How to Outsmart Aging Cheaply: A Practical Guide to the Science of Staying Younger—Affordably

I mapped the molecular causes of aging—and found low-cost, high-impact interventions for each one.

What the heck is NAD+ and why do people get it injected?

Why the sudden craze in cold plunges when it used to be reserved for the Finnish?

When did starving yourself get a hip rebrand to fasting?

This decade has seen a dramatic uptick in longevity science, evident not just in the explosion of the longevity biotech industry (projected to reach $600 billion by 2028), but also with the very intelligent individuals (not just biohacker bros) confidently proclaiming that death will soon, be something we can delay…indefinitely?

Sure, some of these individuals are biased because their career lies in the success of extending lifespan (i.e., Harvard geneticist David Sinclair), or because they invested half of their life savings into the cause (a modest $180 million by Sam Altman).

But people without direct monetary ties are also bullish on living longer, including Dario Amodei, Princeton Physicist and founder of Anthropic, who in his essay about the benefits of AI on society, somewhat casually noted that we may be able to buy ourselves “enough time that most of those currently alive today will be able to live as long as they want.”

Yet as often occurs in the cycle of innovation, there is a large knowledge gap between scientific research and general public knowledge.

On one hand, there are 700+ biotech companies racing to be the first company to make an FDA- approved longevity treatment, and their amazing research often sounds right out of a sci-fi movie.

Some sci-fi-esque highlights include:

• Fauna Bio, which in a gross simplification, looks at the science of mammalian hibernation to see if similar processes can be applied to humans

• Insilico Medicine, which already has its first AI-discovered drug in Phase 2 trials (if you’re shocked that AI can do that, I highly recommend you read Dario Amodei’s article I referenced above)

On the other hand, many of us are still stuck wondering whether those weird ingredients on the back of the labels of our protein bars really will kill us (p.s. avoid them when you can, but they probably won’t kill you).

And the vast majority of us? Us being the American population?

We have over a 40% chance of being obese and, in conservative estimates, a ~50% chance of dying from something preventable. Yikes.

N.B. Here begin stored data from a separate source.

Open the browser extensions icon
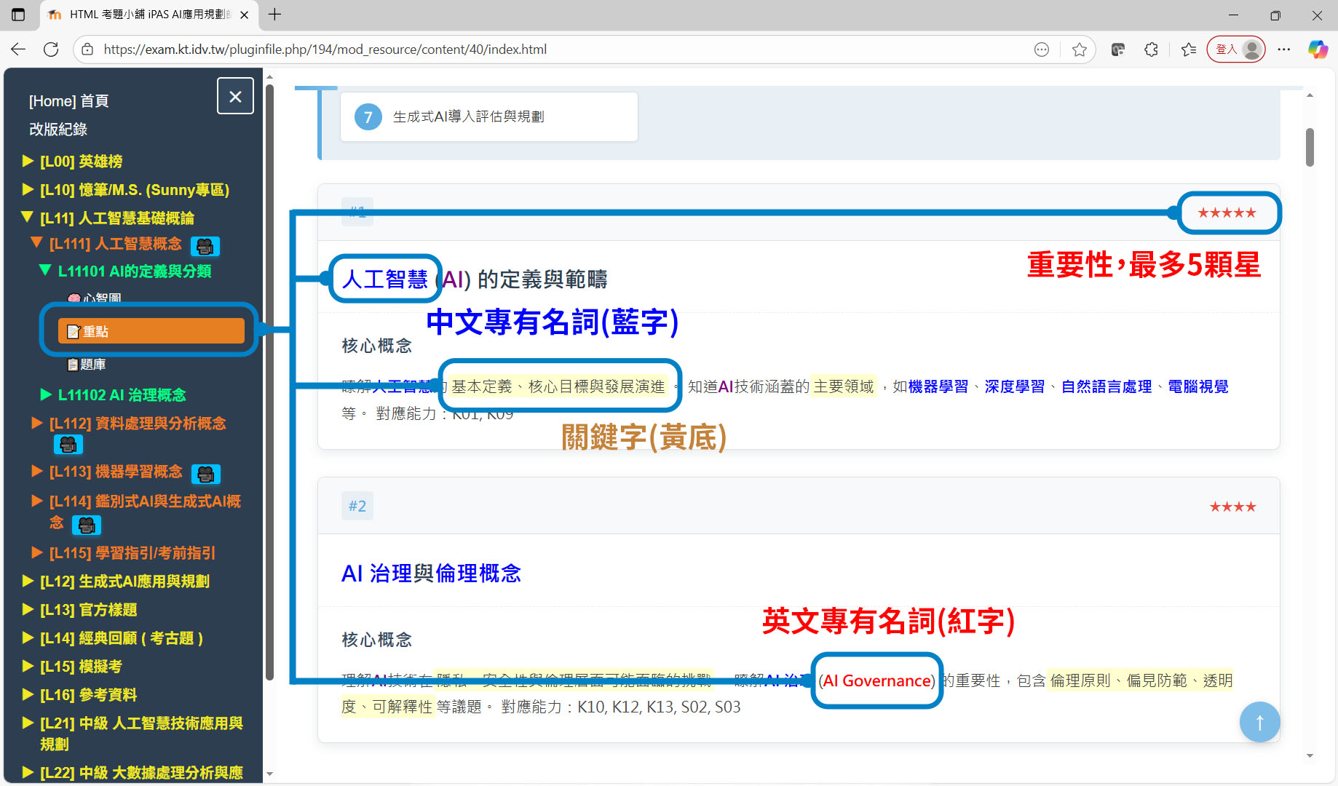 point(1151,49)
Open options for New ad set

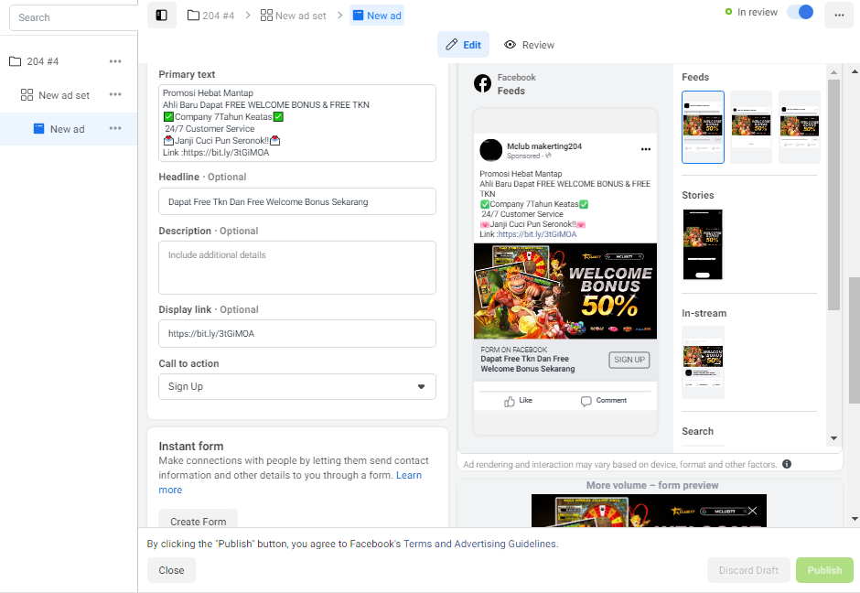coord(115,95)
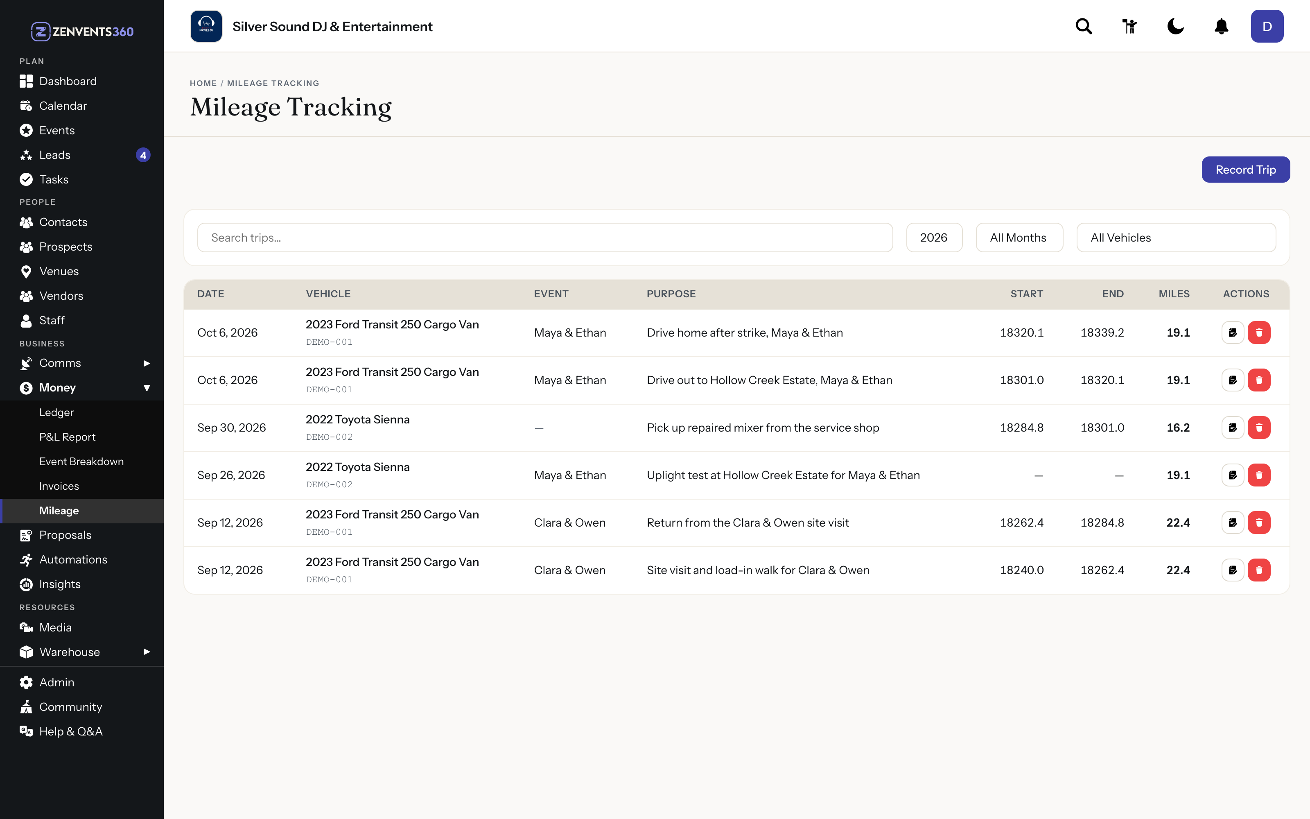This screenshot has width=1310, height=819.
Task: Click the accessibility person icon
Action: click(1130, 26)
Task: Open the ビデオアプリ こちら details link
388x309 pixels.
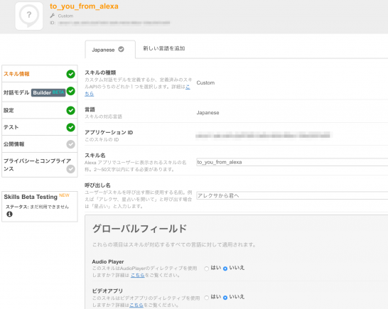Action: [x=136, y=305]
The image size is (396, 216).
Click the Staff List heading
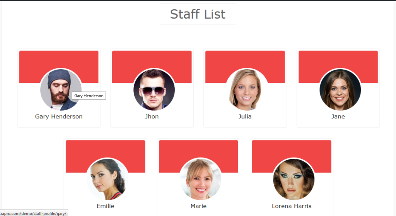click(198, 14)
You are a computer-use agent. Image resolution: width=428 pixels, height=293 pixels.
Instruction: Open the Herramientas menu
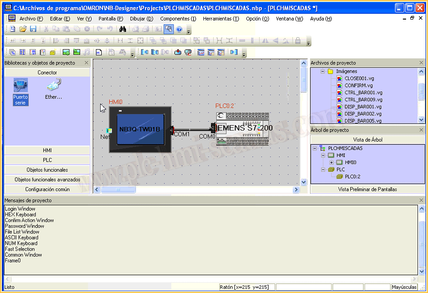pyautogui.click(x=220, y=19)

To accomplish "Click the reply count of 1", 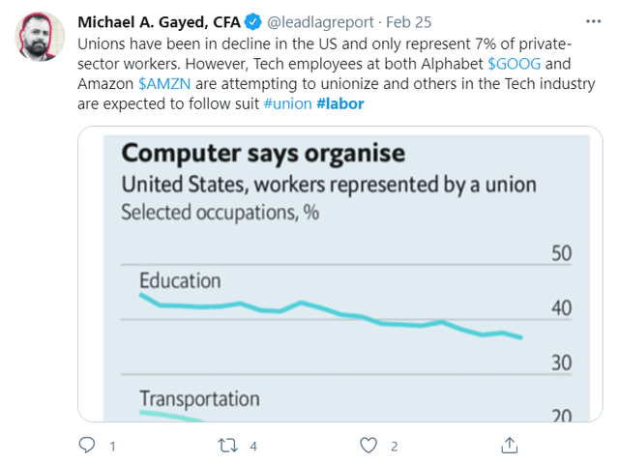I will 112,447.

Add to the the politicization of health in the USA, and the brewing rage at Big Health exemplified—quite brutally—by Luigi Mangione’s manifesto, and let’s say that from a systems perspective of health, we are living in a complicated world.

Yikes.

Fortunately, if you move outside of the noise, you’ll find that a lot of the science-backed basics of longevity health are:

1. Quite simple (although simple does not mean easy…I’ve done a 36 hour fast a total of one time)

2. Affordable (for the most part — I acknowledge the price of supplements can add up)

3. Overlap with each other

Below, I overview the pathways of aging that have simple and affordable protocols to help you stop, or in some cases reverse, aging in its track.

However, before scrolling below, please note a few important caveats:

1. There is no scientific consensus on the specific hallmarks of aging, and the list of emerging hallmarks has been growing since Lopez-Otin et al’s (2013) publication.

2. The hallmarks of aging framework has received much criticism because it leads to a reductionist approach, so while you can map most of these pathways to hallmarks, they are not a perfect 1:1.

3. While each intervention has scientific evidence, the rigor varies, given this is a relatively new field.

Okay, enough of the jargony science, lets get to the fun stuff.

Enjoy!

1. Genomic Instability

What it is: Our DNA accumulates damage over time from sources like radiation, toxins, and replication errors. The resulting DNA mutations, breaks, and chromosomal aberrations contributes to aging by impairing cell function and raising cancer risk.

Why it matters: Methods to preserve DNA integrity and enhancing repair mechanisms can cumulatively, over a lifetime slow down DNA damage and therefore support healthier aging.

2. Telomere Attrition

What it is: Telomeres are the protective caps on chromosome ends. Each cell division shortens telomeres, and when they get too short, the cell malfunctions or stops dividing (enter senescence).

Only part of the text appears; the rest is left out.